The Ceres City Council reviewed a list of recommendations of the recently-formed 10-member ad hoc Beautification Committee.
The group meets quarterly at 5:30 p.m. on the first Tuesday of the month and has met three times since being formed. Code enforcement representatives participate. Heading up the committee are former Ceres mayor and former state Senator Anthony Cannella with Richard McKay as vice chairman. Brandy Meyer serves as the secretary and other members are Charlie Fernandes, Gene Yeakley, Alyssa Long, John Warren, Larry Lopes, Steven Whitney and Krishan Malhotra.
In the first recommendation the committee suggested reducing the notification time for specific municipal code violations like overgrown grass and weeds on their property from the current 10 days. However the city attorney and Code Enforcement Division said that the standard for most cities is allowing violators 10 days to rectify violations of the code. City Manager Tom Westbrook said that for health and safety violations, the city can reduce the noticing time to three days, but for property maintenance violations utilizing the 10-day notice would be necessary.
The second recommendation is that the city increase garbage fees by $1 per month to deal with illegal dumping and blight issues. That idea did not carry unanimous support of the committee, however.
Prior in the Aug. 24 meeting the council had a discussion about that proposal as the city looks to modify the contract for garbage service with Bertolotti Ceres Disposal. By January 1, 2022, the city will be required to move to a three-can garbage (waste, recyclable, organics) system by the state. This will require an adjustment of the current garbage fee structure for residents and businesses within Ceres.
Part of the fee increase and contract change will help Berolotti recover some of its costs in cooperating with the city in cleaning up illegal dump sites. Bertolotti has never been under contract to pick up illegally dumped materials but were under contract to accept the illegal dump materials picked up by Ceres city crews and delivered to the company transfer station. Public Works Director Jeremy Damas said the company has, however, done a majority of the lifting of illegal dumps on city rights of way.

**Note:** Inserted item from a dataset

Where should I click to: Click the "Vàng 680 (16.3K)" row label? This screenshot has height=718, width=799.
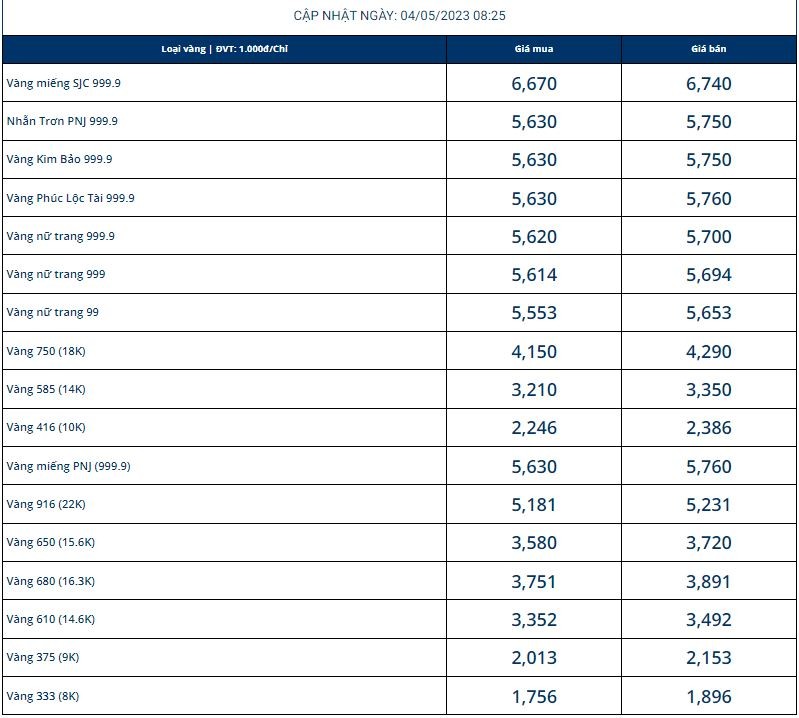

City staff continues to provide labor to clean up alleys and private property in forced cleanups.
The committee spoke about the need for a strategic plan to deal with blight issues, illegal dumping and code violations. Part of that effort, the panel felt, is to take a robust public outreach to notify residents what the city does and does not offer in the way of services. They also think the city should utilize service clubs, church groups, schools and youth clubs to get the word out and in multiple languages. The committee was provided a copy of the city of Modesto’s blight abatement strategy adopted by the Modesto City Council late last year.

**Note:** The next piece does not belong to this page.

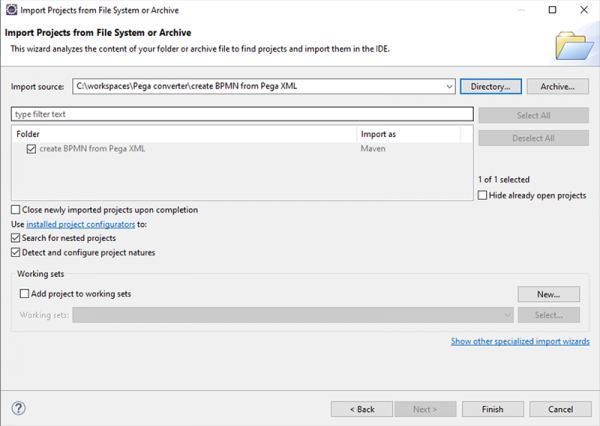The width and height of the screenshot is (600, 426).
Task: Click the folder wizard banner icon
Action: click(x=572, y=45)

The committee also feels the city should bolster the existing Adopt-A-Park program by encouraging service clubs, neighborhood groups, schools to clean a park on a regular basis. The program is administered by the Recreation Division with support from the Public Works Division. The city provides the pick-up grabber devices and garbage bags and will discard the garbage.
The panel also hopes to encourage residents to participate in the Volunteers in Public Safety (VIPS) program to assist in code enforcement efforts. The idea is to complete lower level tasks to free up the sometime for the enforcement officers.
“There’s a lot of value here,” commented City Manager Tom Westbrook, ““when we get back into, hopefully, a COVID-free world.”
Police Chief Rick Collins believes that volunteers could perform some code enforcement tasks, specifically follow-up on property maintenance issues as well as posting of door hangers in neighborhoods where code issues arise.
Another idea is to create a list of specific projects that can be completed by neighborhood groups. It was also suggested to have more frequent cleanups, such as monthly, under a similar effort to Love Ceres conducted by churches. There has not been a Love Ceres event for a few years now.
“I’m glad we’re addressing some of these issues of beautification,” said Councilman Channce Condit whose idea it was to form the committee.
Committee member John Warren weighed in on the aesthetic problems in Ceres.
“I do feel that our code enforcement folks need a helping hand in doing their job,” Warren told the council. “Right now we only have two people that are involved in that particular operation. We should probably have at least four.”
Westbrook said he wants to have the committee mull over their priorities of the tasks and begin implementing those.